At the annual conference of the Society of Automotive Engineers, no small number of technical papers cover issues surrounding driver interactions with features on the car dashboard. Touchscreens, in particular, are a hot topic. You can find SAE papers with impressive-sounding titles such as, Touch Interactive Display Systems: Human Factors Considerations, System Design and Performance Guidelines; Impact of In-Vehicle Touchscreen Size on Visual Demand and Usability, and, In-Vehicle Touchscreen Concepts Revisited: Approaches and Possibilities.
Despite all this research, the evidence is that touchscreens in vehicles are problematic. Consider an informal study conducted by Jacky Li, a product designer at Toronto-based Connected Lab. Engineers there observed 21 subjects “driving” a simulator equipped with touchscreens mimicking those in modern vehicles.
It is obvious, says Li, that touchscreens require more hand-eye coordination than traditional buttons and dials. The lack of tactile feedback from touchscreens forces drivers to look where they’re pressing. But Li says engineers were shocked to find that even when participants weren’t performing touchscreen-related tasks, their eyes were still drawn away from the road and towards the screen. “They would routinely glance over to see if there was anything new to look at,” he reports.
Thus Li’s results indicate that touchscreens seem to have the same effect on driver attention as texting-while-driving. This can’t be good. It also indicates that keeping drivers out of harm’s way when using connected car features may be a bigger problem than connecting the car.
Another design professional who is no fan of touchscreens in vehicles is Amber Case, a research fellow at M.I.T.’s Media Lab. Case has also delivered a TED talk on cyborg anthropology. “The really good touch displays were pioneered by Apple. That company spent a long time trying to get the interface right and innovating through the iPod. The problem automakers have (in perfecting touchscreens) is the five-to-ten-year product development timeline,” she says. The result: Better touchscreen designs don’t get into production until years after they’ve been conceived.
More specifically, Case sees a number of problems plaguing automakers and touchscreens. “I don’t think they’re being tested on the road or in the right sub-optimal conditions,” she says. She also suspects that aesthetics are trumping function. “There are aesthetic expectations people agree on before they actually agree on what a thing should be. The aesthetic expectations of (touchscreens) are that they look new, therefore they must be good.”
Case suspects a herd mentality among automakers when it comes to touchscreens. “When it comes to product features, marketers may say, ‘If we don’t include this we’ll look backward, and we won’t sell as many cars.’

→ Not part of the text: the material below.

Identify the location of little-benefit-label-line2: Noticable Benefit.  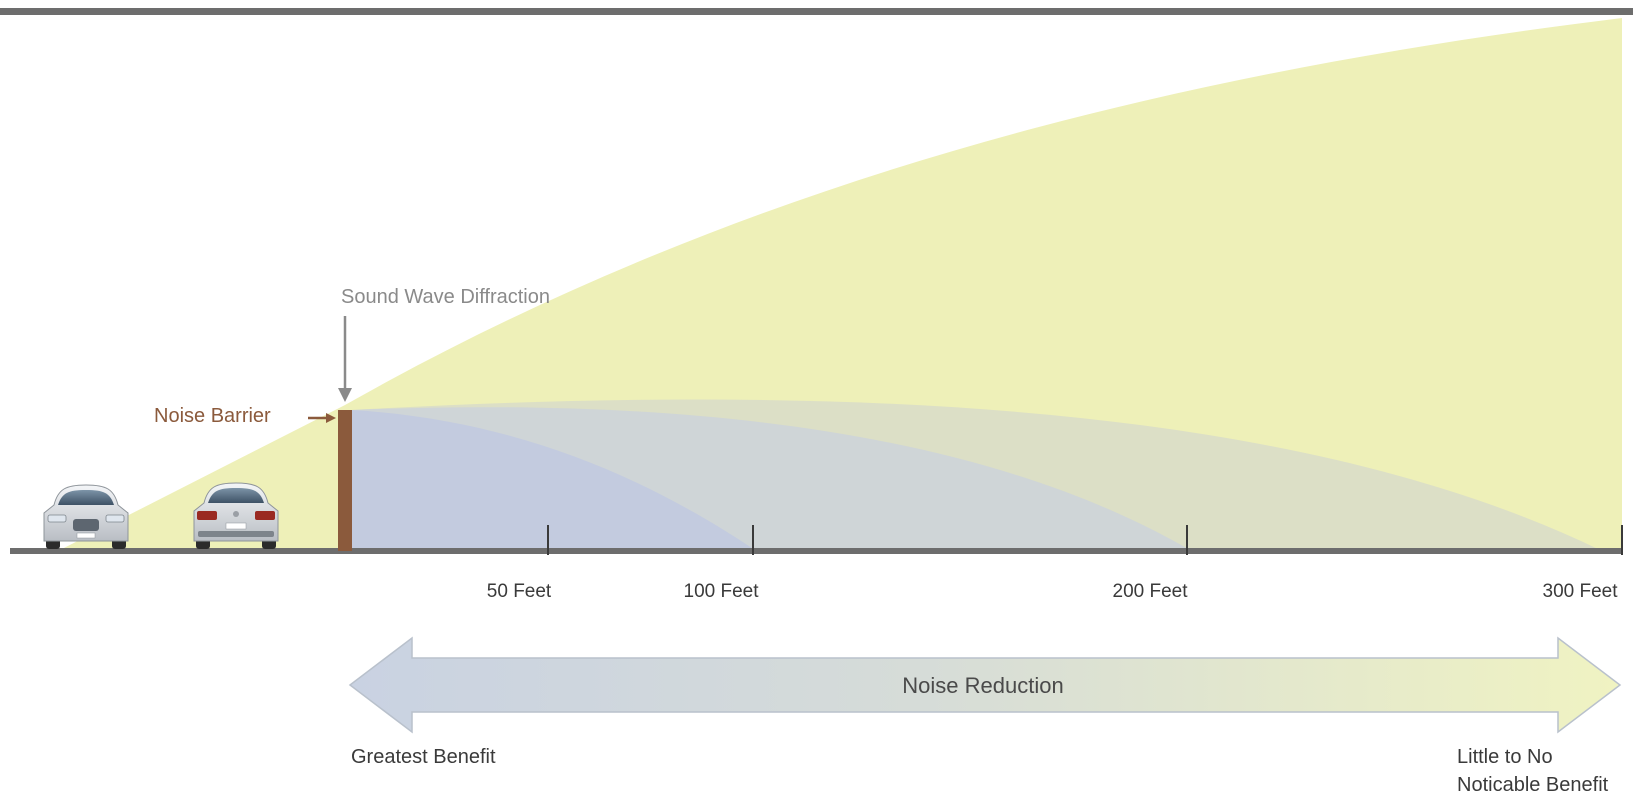
(1533, 785).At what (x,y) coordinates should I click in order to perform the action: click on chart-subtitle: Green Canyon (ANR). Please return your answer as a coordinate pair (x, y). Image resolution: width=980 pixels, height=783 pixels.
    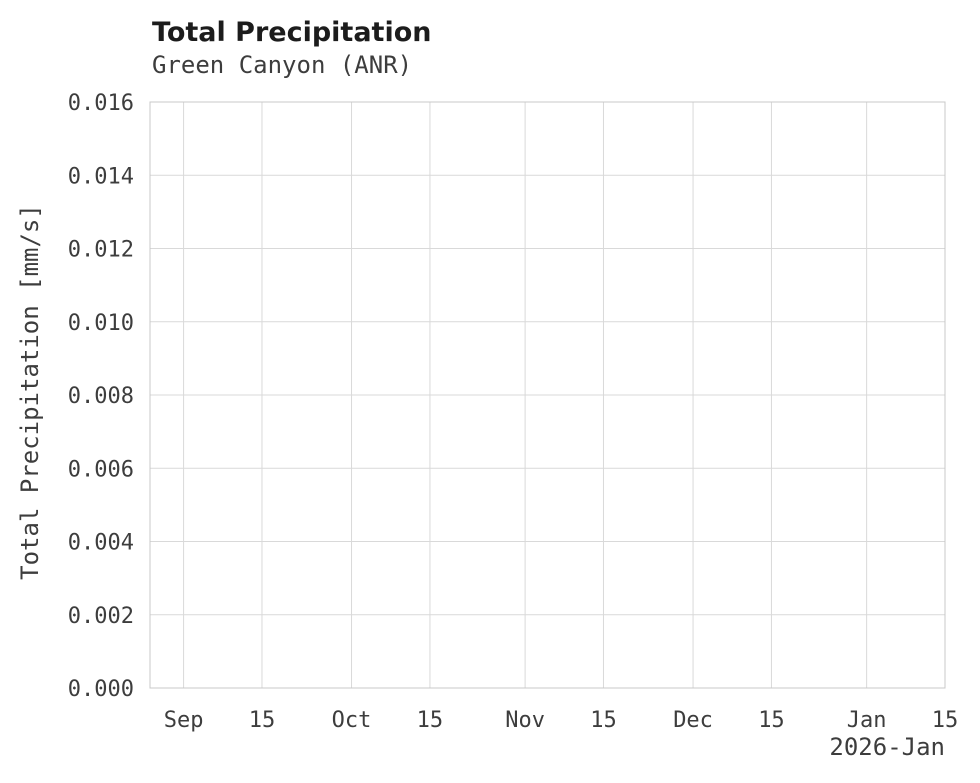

Finally, she believes there may be a disconnect between top management at auto companies and people who know better. “If an automaker comes to a professional product design firm and says they want a touchscreen, that design firm isn’t going to tell them ‘Touchscreens are bad,’ regardless of what they really think, because then they won’t get the job. The client will go to whoever gives them the thing they want,” she says.
And what about all those SAE papers on the nuances of touchscreen use? “There’s often a disconnect when people who know better tell their managers, ‘Hey, we really want to do a six-month road test.’ The people that know the problems well are usually at the bottom of the company,” Case says. “They might not have the clout within the company to get more testing or throw out bad ideas.”